Who hasn’t tried to quit a bad habit? I’ll start after New Year’s. The date arrives, then slides.

That’s how Santa Monica has treated the airport since jets arrived in the 1960s. No matter how often officials promise closure, SMO is expanding instead of winding down.

Right now, staff are moving at lightning speed to sign permits and leases that would turn SMO into a busy commuter operation.

JSX wants to fly 30-seat aircraft designed for regional routes—up to six times a day—by marketing “charter” seats that function like scheduled airline service.

The City’s line is that its hands are tied. Are they? Or is this just another “we’ll quit later”? This is not business as usual. It is a major change in the use of Santa Monica Airport.

At this week’s Council meeting, City Manager Oliver Chi said “the City has no discretion when considering the JSX permit for charter operations at the Santa Monica Airport,” and almost in the same breath reaffirmed closure at midnight, December 31, 2028.

You don’t prepare for closure by expanding service.

Meanwhile, City Hall has:

  • Signed airport leases without hard end dates.
  • Failed to notify the FAA of a firm closure date.
  • Deferred toxic site remediation.
  • Pushed ahead without environmental review of expanded jet and helicopter activity.
  • Refused to explain how roughly $20 million/year in lease revenue should support the transition to a Great Park.

The Airport Commission asked for more study. Staff brushed it aside. Residents launched petitions; JSX reportedly paid for a comment-gathering campaign. Sadly, it’s game on—again.

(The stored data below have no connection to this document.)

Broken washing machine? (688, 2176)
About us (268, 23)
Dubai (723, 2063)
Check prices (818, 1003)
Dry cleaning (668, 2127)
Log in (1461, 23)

Santa Monica deserves honesty: you cannot “reaffirm closure” while simultaneously ramping up operations to the last month. Start the serious work now. The impacts could be as huge as these planes. Don’t set the clock back a decade.

It’s time to match action to words. Kick the habit. Slow down and conduct environmental and safety studies before allowing this major change in use.